[CI] Add PPL test for generation models #24485

noooop · 2025-09-09T06:20:15Z

TL;DR

assert The PPL difference between vllm and Transformers is less than 1%.

Purpose

This test references https://huggingface.co/docs/transformers/perplexity

Perplexity (PPL) is one of the most common metrics for evaluating language models.

PPL test is an excellent test for verifying the implementation and find numerical issue of generative models (vs logprobs test)

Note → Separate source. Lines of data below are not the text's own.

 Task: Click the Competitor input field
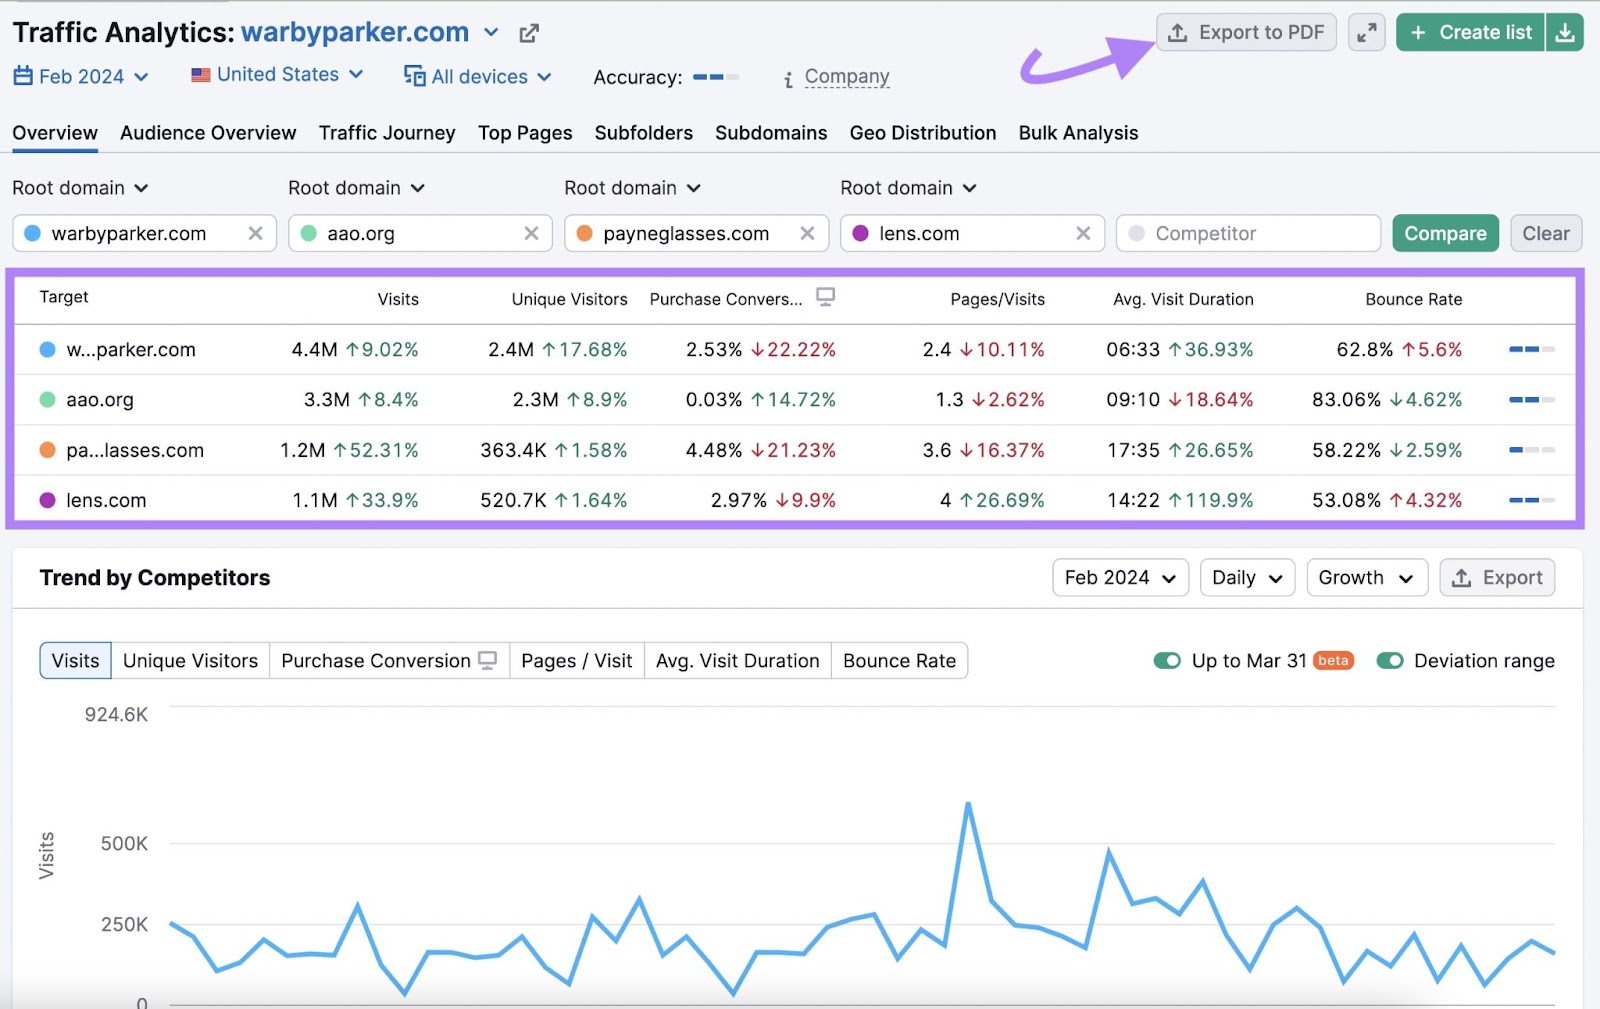coord(1248,233)
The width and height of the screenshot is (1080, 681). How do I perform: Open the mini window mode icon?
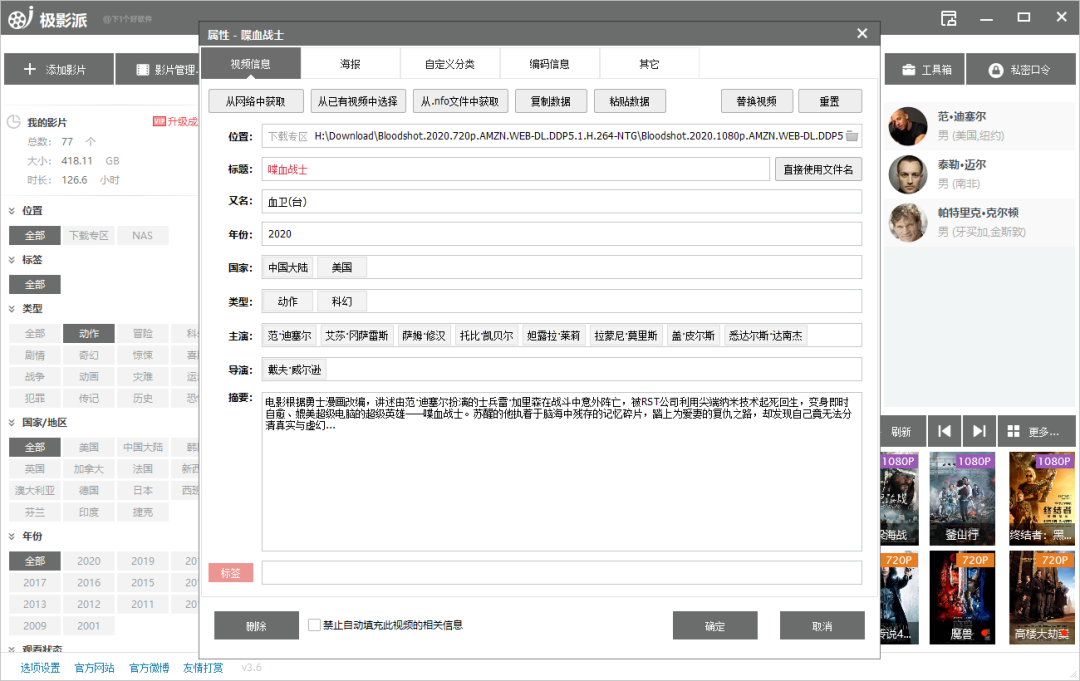point(949,18)
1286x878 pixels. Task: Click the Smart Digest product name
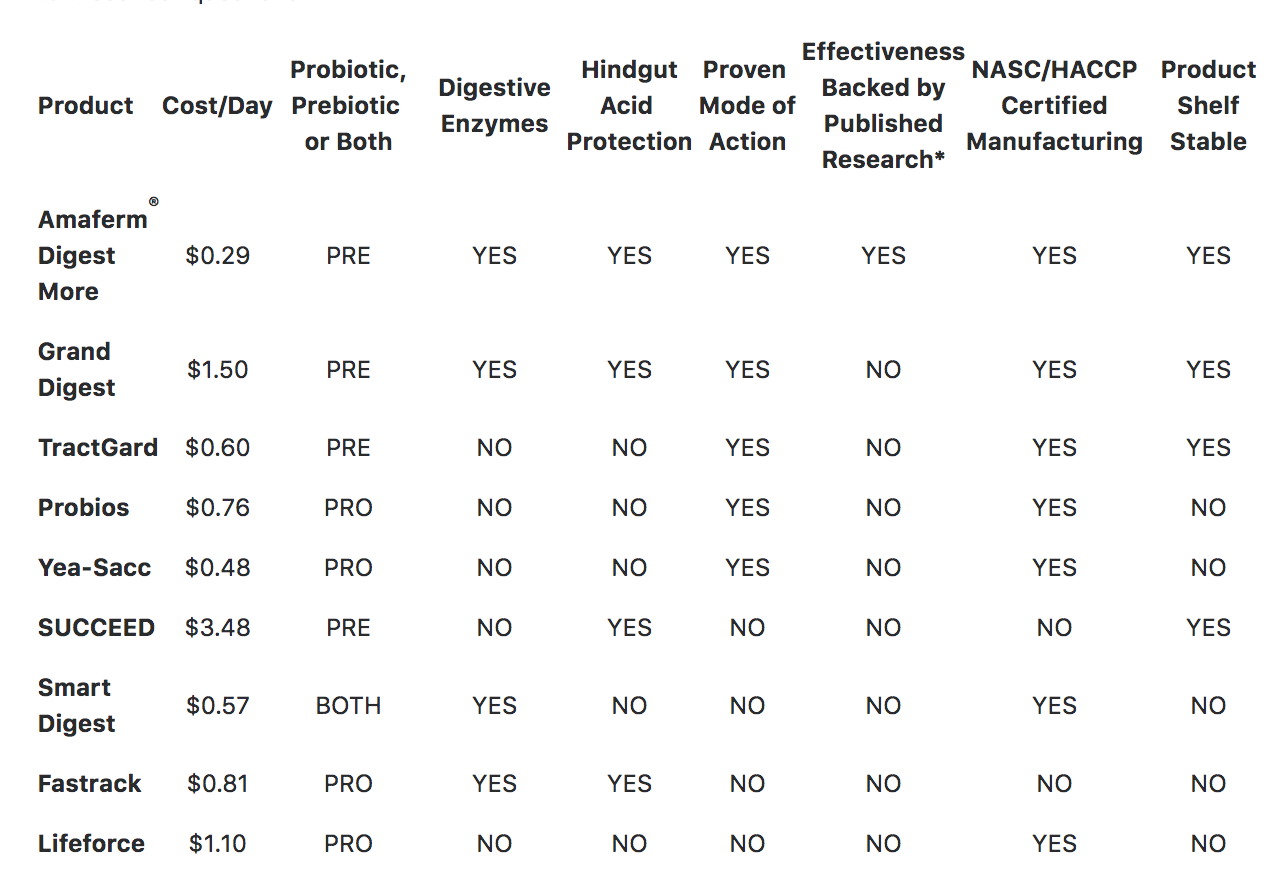(x=76, y=706)
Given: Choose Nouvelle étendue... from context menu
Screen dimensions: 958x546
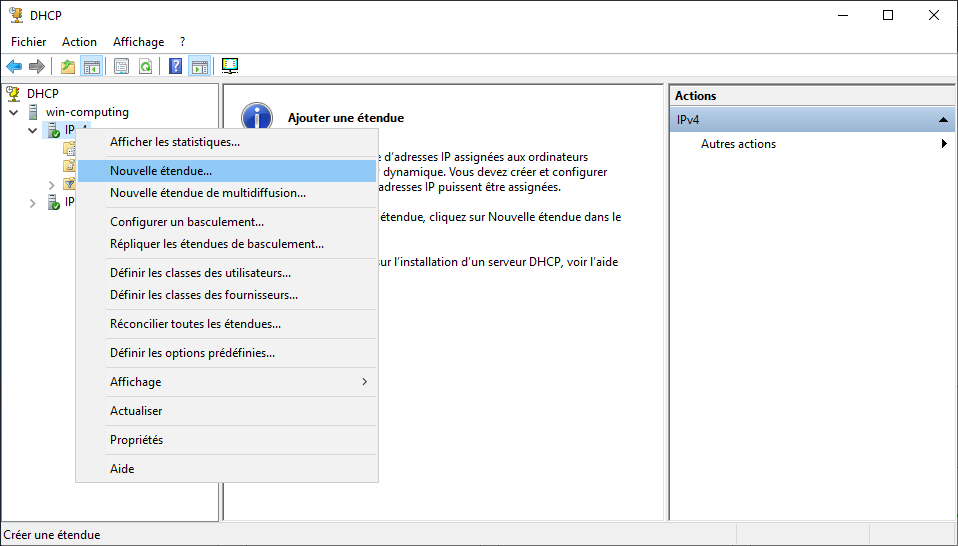Looking at the screenshot, I should 161,171.
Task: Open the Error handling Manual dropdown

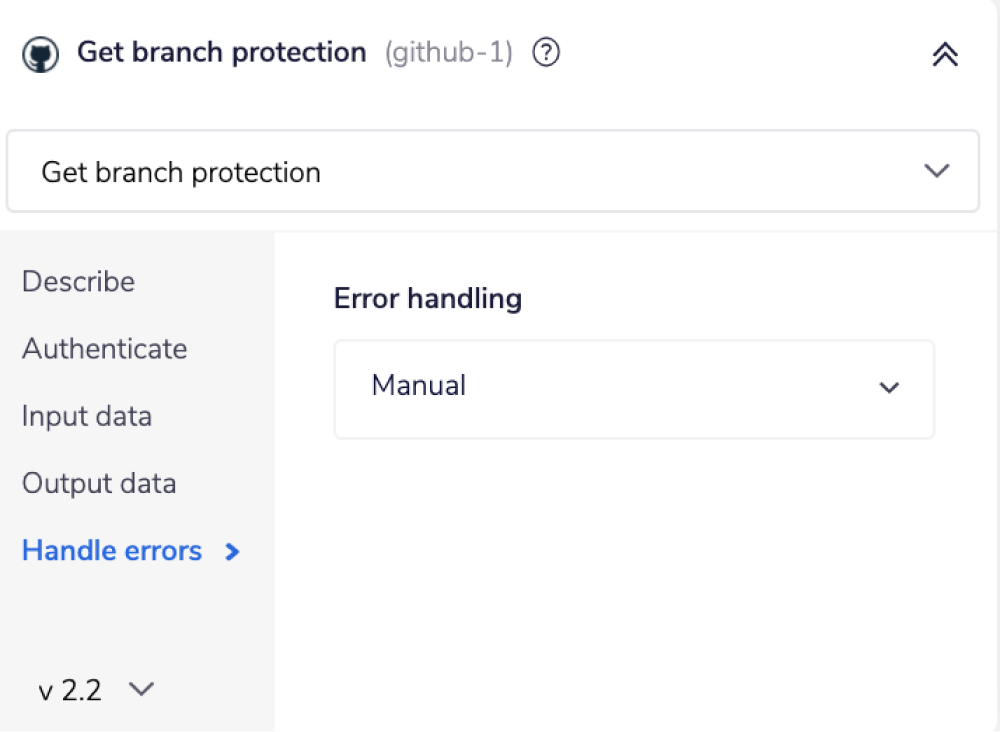Action: click(633, 389)
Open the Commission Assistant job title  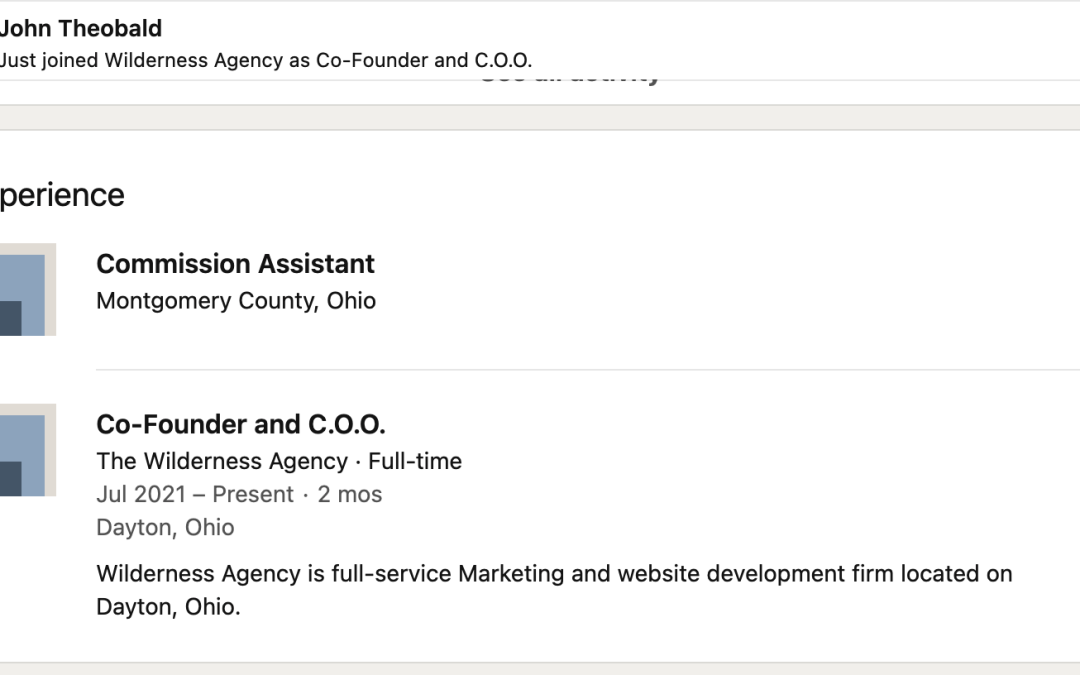pos(235,264)
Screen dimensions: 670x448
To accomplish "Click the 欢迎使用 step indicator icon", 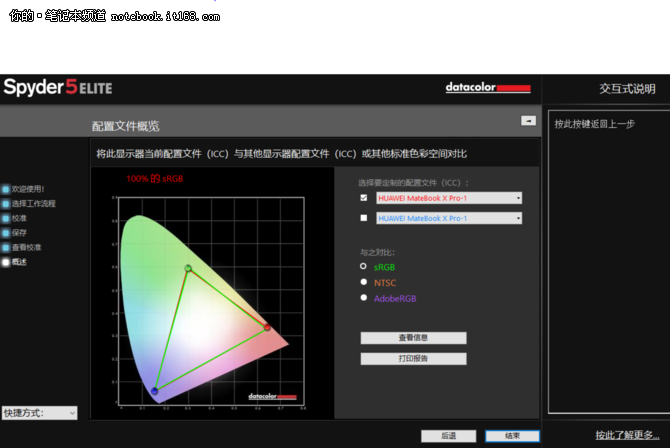I will pyautogui.click(x=5, y=188).
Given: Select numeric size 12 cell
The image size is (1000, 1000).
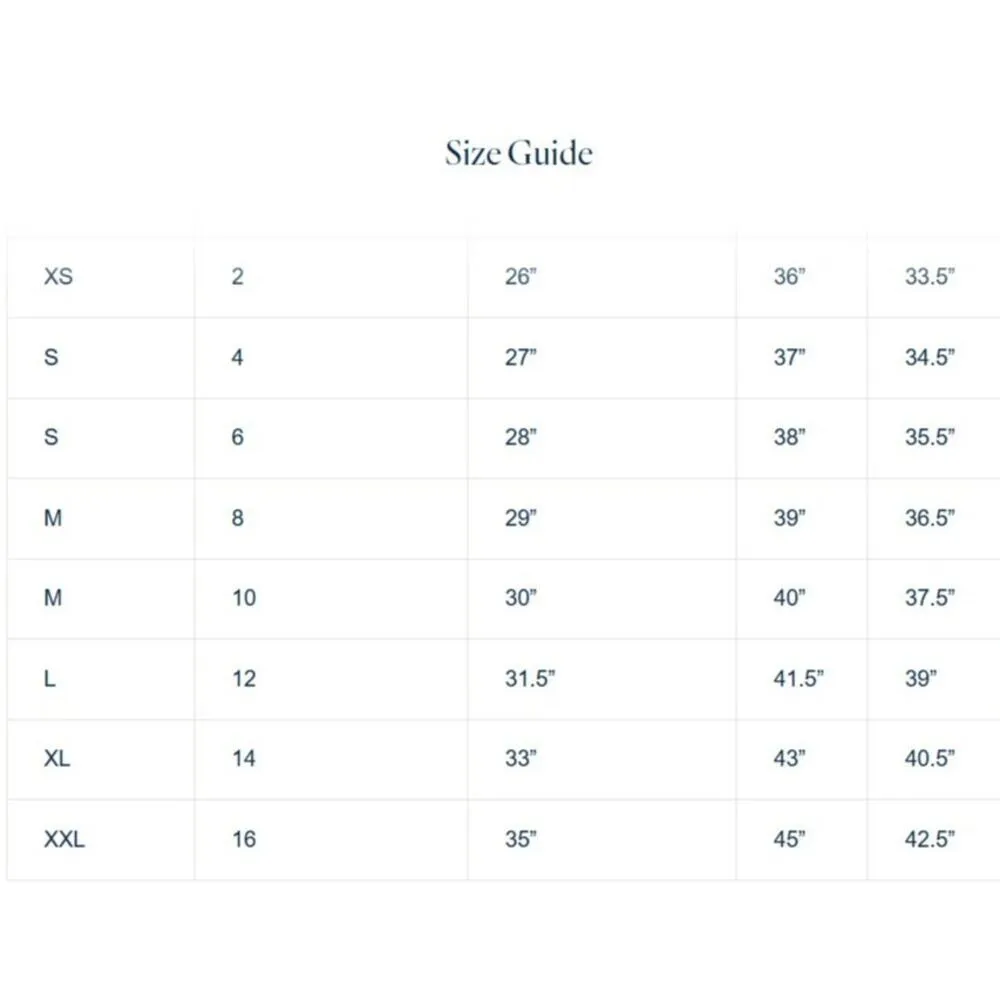Looking at the screenshot, I should click(244, 678).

Faster: PPL test contains only the prefill phase
(almost) No randomness: Does not include the sampling. Will not be affected by different implementations of the sampler either.
Statistical strength: PPL test outputs a logprobs for (almost) each and every token, wikitext-2-raw-v1 has approximately 280,000+ tokens, so the variance of the results is relatively small
The result is a floating number: This allows determining a threshold by comparing multiple models. Allow comparing vllm results with a constant to speed up testing
Convenient for comparing the corresponding quantization models, fp8 kv_cache ....., even transformers do not have the corresponding implementation

cc @DarkLight1337

Test Plan

tests/models/language/generation_ppl_test/test_gpt.py 71.29s for 2 models
tests/models/language/generation_ppl_test/test_qwen.py 51.90s for 1 models
tests/models/language/generation_ppl_test/test_gemma.py 183.75s for 3 models

Test Result

references https://huggingface.co/docs/transformers/perplexity

When we run the above with stride = 1024, i.e. no overlap, the resulting PPL is 19.44, which is about the same as the 19.93 reported in the GPT-2 paper.


Model: Qwen/Qwen3-0.6B
VLLM: torch.bfloat16 23.85902976989746
Transformers: torch.bfloat16 23.859342575073242
Difference (%): -0.001311038536778668
PASSED

Model: Qwen/Qwen3-0.6B-FP8
VLLM: torch.bfloat16 24.331377029418945
Transformers: torch.bfloat16 24.322189331054688
Difference (%): 0.03777496441295651
PASSED      

Model: openai-community/gpt2-large
VLLM: torch.bfloat16 19.455724716186523
Transformers: torch.bfloat16 19.456192016601562
Difference (%): -0.002401808198851681
PASSED

Model: google/gemma-2b
VLLM: torch.bfloat16 21.491100311279297
Transformers: torch.bfloat16 21.554302215576172
Difference (%): -0.2932217599287546
PASSED


Model: google/gemma-2-2b
VLLM: torch.bfloat16 102.50028991699219
Transformers: torch.bfloat16 102.73869323730469
Difference (%): -0.23204823110007702
PASSED


Model: google/gemma-3-4b-it
VLLM: torch.bfloat16 27.99801254272461
Transformers: torch.bfloat16 27.951711654663086
Difference (%): 0.1656459848812129
PASSED

Threshold

Model	Transformers:auto	VLLM:auto-diff	Transformers:float32-diff	VLLM:float32-diff
Qwen/Qwen3-0.6B	23.85934258	-0.001%	-0.020%	-0.020%
Qwen/Qwen3-0.6B-FP8	24.32218933	0.038%	-0.040%
openai-community/gpt2-large	19.45619202	-0.002%	-0.051%	-0.051%
google/gemma-2b	21.55430222	-0.293%	-0.194%	-0.161%
google/gemma-2-2b	102.7386932	-0.232%	-1.713%
google/gemma-3-4b-it	27.95171165	0.166%	-0.340%

PPL_TOL = 0.01

The VLLM auto dtype and Transformers auto dtype differ by less than 1%, not too bad.

Known Issues

There is a significant difference between using bfloat16 and float32 for inference.
e.g. google/gemma-2-2b, 1.713% (Transformers float32 dtype vs Transformers auto dtype)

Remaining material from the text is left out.